• **DESCRIPTION OF THE TASK**
Once the line containing "Where should I click to: Click into" is found, copy that line and all remaining lines of the records exactly, including the last one, and add nothing.

• **GIVEN DATA**
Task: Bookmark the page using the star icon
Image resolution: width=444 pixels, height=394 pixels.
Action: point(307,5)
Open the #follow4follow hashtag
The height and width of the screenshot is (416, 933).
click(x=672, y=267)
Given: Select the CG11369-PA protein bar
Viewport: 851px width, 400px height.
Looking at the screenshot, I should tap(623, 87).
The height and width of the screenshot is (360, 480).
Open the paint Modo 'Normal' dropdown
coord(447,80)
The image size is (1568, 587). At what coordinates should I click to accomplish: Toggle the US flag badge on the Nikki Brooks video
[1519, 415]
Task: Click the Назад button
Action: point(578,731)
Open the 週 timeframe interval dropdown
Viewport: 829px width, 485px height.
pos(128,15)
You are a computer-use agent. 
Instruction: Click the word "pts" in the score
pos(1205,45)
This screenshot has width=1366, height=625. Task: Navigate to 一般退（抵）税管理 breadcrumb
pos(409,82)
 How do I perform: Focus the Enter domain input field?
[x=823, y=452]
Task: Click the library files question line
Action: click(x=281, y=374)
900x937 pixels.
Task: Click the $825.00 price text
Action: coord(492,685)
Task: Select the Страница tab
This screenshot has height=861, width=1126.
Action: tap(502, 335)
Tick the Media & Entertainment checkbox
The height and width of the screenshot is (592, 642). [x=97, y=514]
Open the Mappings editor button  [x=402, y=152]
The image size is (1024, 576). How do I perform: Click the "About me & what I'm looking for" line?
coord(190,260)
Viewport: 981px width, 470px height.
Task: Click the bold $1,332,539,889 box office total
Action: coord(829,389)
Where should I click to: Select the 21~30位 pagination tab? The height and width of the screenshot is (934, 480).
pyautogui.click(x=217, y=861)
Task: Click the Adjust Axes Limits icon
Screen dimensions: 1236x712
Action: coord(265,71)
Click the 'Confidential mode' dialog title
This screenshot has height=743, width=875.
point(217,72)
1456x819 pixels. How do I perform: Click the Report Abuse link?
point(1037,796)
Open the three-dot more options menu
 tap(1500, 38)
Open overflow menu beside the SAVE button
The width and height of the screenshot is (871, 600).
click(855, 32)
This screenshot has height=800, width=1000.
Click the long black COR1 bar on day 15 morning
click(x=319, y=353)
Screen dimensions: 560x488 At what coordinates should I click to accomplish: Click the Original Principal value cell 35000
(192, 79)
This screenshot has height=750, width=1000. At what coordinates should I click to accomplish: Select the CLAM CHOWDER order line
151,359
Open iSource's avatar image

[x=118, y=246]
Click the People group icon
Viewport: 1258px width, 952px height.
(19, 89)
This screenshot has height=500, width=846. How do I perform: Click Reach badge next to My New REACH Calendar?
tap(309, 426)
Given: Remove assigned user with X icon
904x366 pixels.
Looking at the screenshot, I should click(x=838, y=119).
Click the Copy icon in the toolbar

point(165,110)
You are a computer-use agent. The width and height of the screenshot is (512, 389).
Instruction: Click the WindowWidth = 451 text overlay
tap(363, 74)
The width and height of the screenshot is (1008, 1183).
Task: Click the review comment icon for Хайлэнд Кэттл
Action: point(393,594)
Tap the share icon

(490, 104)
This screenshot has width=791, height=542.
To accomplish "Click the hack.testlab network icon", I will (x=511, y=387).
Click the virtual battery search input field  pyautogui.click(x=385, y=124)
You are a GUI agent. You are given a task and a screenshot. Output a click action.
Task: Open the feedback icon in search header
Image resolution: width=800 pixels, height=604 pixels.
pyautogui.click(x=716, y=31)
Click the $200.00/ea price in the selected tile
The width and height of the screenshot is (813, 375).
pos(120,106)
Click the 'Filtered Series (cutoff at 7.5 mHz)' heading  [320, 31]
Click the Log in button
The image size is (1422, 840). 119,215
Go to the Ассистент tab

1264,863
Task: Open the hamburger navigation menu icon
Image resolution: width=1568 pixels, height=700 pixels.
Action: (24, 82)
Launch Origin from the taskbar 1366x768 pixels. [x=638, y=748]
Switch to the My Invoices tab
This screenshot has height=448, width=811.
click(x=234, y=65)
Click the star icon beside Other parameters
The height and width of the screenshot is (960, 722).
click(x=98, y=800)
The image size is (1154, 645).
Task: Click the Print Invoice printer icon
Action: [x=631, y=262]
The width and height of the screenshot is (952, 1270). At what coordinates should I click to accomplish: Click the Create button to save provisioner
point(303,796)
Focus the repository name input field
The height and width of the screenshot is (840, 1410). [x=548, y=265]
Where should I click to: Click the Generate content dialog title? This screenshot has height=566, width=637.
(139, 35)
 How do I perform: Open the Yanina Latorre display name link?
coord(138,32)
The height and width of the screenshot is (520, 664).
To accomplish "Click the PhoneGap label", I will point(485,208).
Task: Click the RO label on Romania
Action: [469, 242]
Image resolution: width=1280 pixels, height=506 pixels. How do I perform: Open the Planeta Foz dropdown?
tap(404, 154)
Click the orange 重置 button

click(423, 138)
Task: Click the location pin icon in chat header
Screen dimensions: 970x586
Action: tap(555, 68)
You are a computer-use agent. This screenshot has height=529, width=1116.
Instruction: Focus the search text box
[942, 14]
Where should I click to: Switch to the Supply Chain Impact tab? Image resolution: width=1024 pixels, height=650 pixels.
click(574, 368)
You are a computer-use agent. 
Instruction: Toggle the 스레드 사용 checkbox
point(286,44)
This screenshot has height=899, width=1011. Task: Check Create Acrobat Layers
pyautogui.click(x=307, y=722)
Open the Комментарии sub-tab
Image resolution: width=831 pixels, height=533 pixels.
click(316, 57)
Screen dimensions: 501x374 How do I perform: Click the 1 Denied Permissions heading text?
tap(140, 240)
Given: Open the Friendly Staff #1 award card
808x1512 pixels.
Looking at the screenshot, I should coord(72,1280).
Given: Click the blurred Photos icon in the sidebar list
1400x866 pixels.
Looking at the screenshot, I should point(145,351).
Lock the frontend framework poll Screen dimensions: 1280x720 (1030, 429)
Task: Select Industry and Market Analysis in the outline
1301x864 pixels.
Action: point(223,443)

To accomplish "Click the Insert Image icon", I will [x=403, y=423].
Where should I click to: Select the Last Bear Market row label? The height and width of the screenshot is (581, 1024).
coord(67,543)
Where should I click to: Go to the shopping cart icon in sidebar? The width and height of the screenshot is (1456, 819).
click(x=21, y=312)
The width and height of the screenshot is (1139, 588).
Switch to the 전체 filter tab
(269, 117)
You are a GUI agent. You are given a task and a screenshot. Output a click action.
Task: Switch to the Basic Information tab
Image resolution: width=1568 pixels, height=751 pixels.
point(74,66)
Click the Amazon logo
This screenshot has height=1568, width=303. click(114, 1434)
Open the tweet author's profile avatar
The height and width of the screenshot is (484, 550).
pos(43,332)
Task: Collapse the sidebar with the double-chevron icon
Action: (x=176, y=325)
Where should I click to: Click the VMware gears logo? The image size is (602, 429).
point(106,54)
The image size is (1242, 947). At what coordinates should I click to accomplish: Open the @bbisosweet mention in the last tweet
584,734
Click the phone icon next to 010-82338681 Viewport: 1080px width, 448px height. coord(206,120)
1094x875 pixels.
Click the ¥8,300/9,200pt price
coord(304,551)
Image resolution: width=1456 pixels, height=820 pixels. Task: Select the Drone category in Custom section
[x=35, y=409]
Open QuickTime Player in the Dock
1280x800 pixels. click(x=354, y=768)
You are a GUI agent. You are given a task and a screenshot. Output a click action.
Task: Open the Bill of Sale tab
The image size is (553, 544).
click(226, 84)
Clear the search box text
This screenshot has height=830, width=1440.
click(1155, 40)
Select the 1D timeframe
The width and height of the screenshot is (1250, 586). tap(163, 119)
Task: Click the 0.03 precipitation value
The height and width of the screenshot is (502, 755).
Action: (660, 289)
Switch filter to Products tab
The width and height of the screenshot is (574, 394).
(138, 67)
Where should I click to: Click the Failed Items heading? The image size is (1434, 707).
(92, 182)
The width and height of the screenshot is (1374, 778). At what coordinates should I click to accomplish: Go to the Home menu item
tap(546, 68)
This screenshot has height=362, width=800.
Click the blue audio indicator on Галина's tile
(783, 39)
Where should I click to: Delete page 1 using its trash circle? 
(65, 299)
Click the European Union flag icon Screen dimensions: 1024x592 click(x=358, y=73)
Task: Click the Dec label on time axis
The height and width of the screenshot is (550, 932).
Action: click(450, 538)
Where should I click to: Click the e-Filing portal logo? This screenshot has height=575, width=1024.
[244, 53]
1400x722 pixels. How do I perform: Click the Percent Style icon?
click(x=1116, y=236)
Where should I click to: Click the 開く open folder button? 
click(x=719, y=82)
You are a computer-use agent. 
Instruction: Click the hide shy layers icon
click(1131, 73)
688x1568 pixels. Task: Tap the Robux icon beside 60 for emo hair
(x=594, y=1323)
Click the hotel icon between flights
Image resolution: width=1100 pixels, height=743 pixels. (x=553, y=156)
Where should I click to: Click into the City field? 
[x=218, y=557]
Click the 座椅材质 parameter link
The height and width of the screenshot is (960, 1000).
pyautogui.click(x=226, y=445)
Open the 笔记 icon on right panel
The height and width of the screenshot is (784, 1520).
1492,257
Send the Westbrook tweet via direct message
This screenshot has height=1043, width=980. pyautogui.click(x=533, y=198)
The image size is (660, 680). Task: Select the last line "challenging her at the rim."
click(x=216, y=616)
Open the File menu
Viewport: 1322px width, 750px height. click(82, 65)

• **RESPONSE FOR THIS EXERCISE**
Where should I click to: Click into the City field? 
[x=218, y=557]
Click the 座椅材质 parameter link
The height and width of the screenshot is (960, 1000).
pyautogui.click(x=226, y=445)
Open the 笔记 icon on right panel
The height and width of the screenshot is (784, 1520).
1492,257
Send the Westbrook tweet via direct message
This screenshot has height=1043, width=980. pyautogui.click(x=533, y=198)
The image size is (660, 680). Task: Select the last line "challenging her at the rim."
click(x=216, y=616)
Open the File menu
Viewport: 1322px width, 750px height. click(82, 65)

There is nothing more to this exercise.